§ What needs to be done:
Can you repeat all of the material below word for word, leaving the pictures out?
--- START ---
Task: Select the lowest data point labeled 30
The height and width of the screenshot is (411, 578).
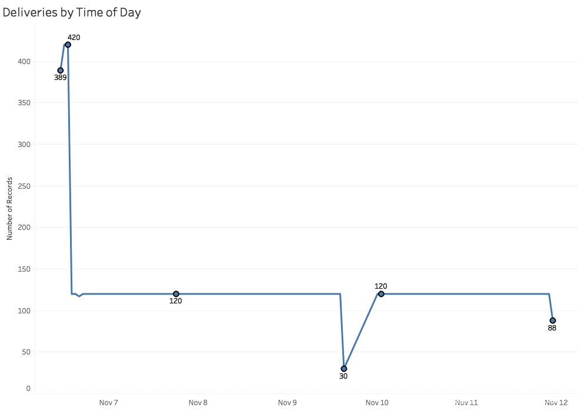Action: coord(344,369)
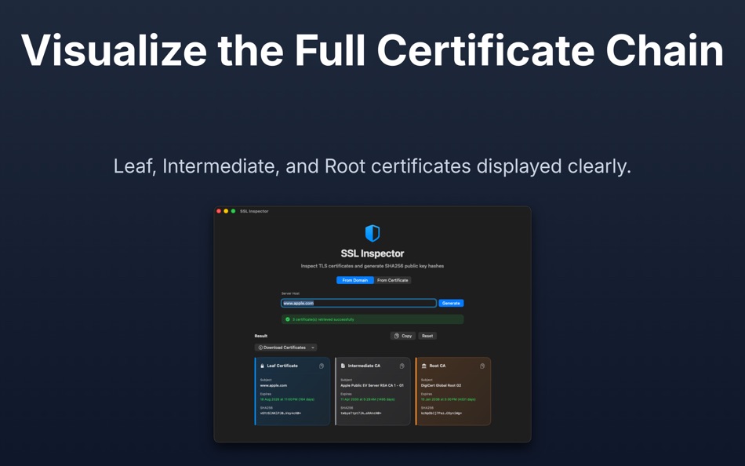This screenshot has height=466, width=745.
Task: Click the copy icon on the Root CA card
Action: (481, 366)
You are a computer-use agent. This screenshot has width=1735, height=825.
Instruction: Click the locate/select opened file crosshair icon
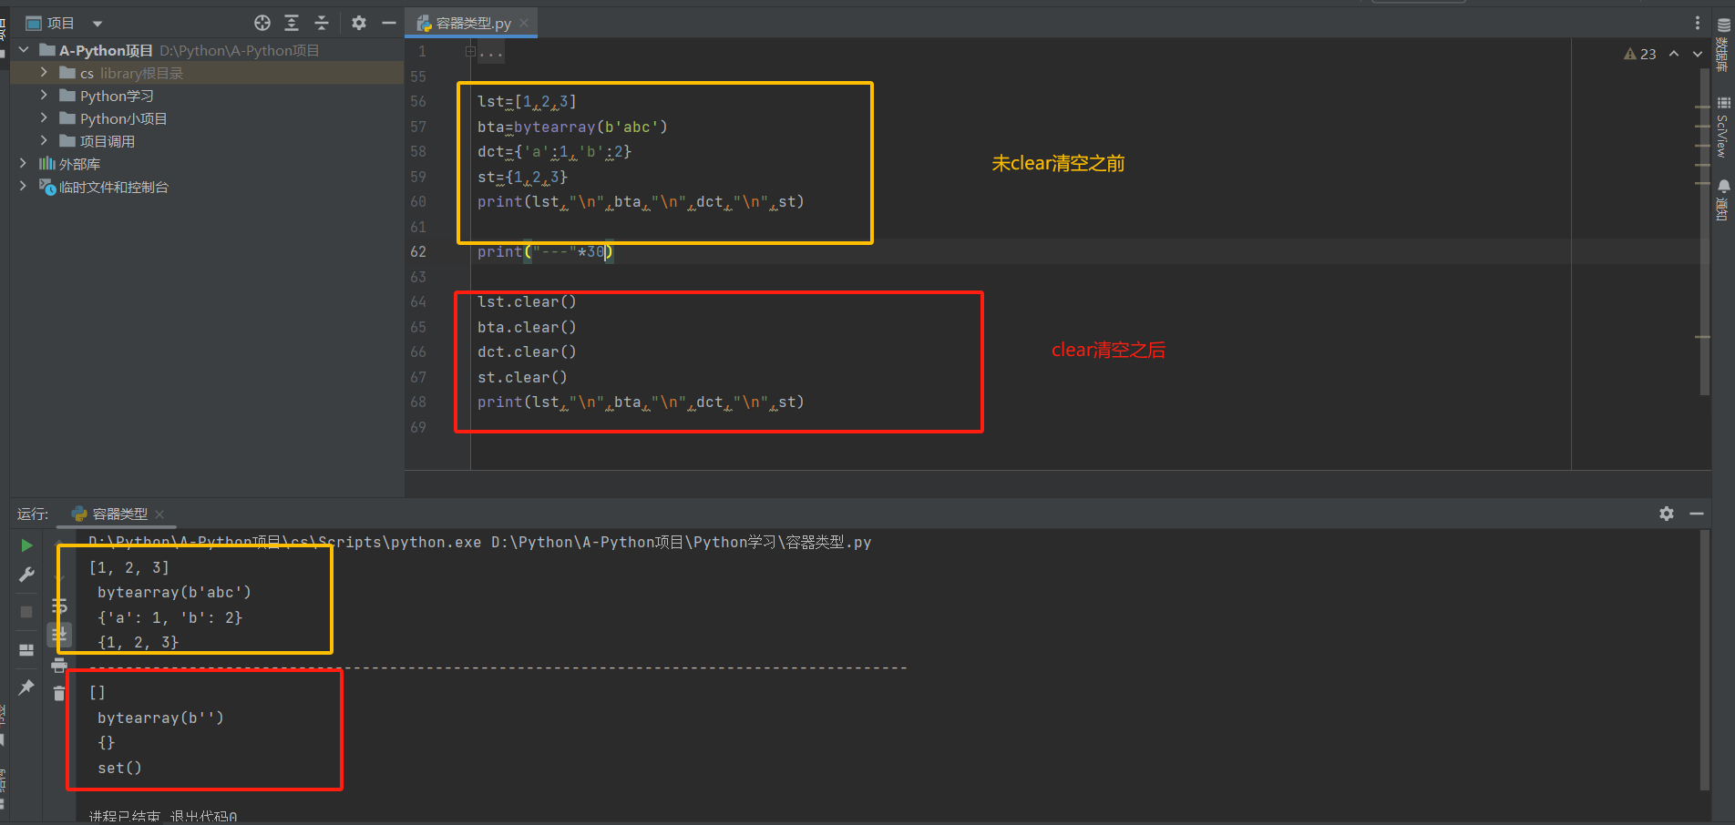(262, 23)
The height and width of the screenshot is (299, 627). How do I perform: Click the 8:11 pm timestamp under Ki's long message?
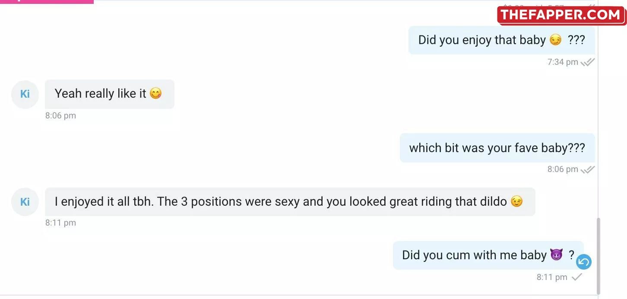coord(60,223)
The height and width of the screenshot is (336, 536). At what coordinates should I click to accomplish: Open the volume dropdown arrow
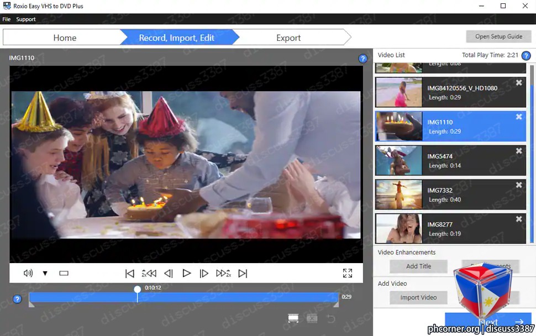45,273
--- END ---
§ Result of this task:
Task: Select the lowest data point labeled 30
The height and width of the screenshot is (411, 578).
Action: coord(344,369)
This screenshot has height=466, width=745.
Task: Click the copy icon on the Root CA card
Action: (481, 366)
You are a computer-use agent. This screenshot has width=1735, height=825.
Instruction: Click the locate/select opened file crosshair icon
(262, 23)
The height and width of the screenshot is (299, 627). How do I perform: Click the 8:11 pm timestamp under Ki's long message?
coord(60,223)
The height and width of the screenshot is (336, 536). At what coordinates should I click to accomplish: Open the volume dropdown arrow
45,273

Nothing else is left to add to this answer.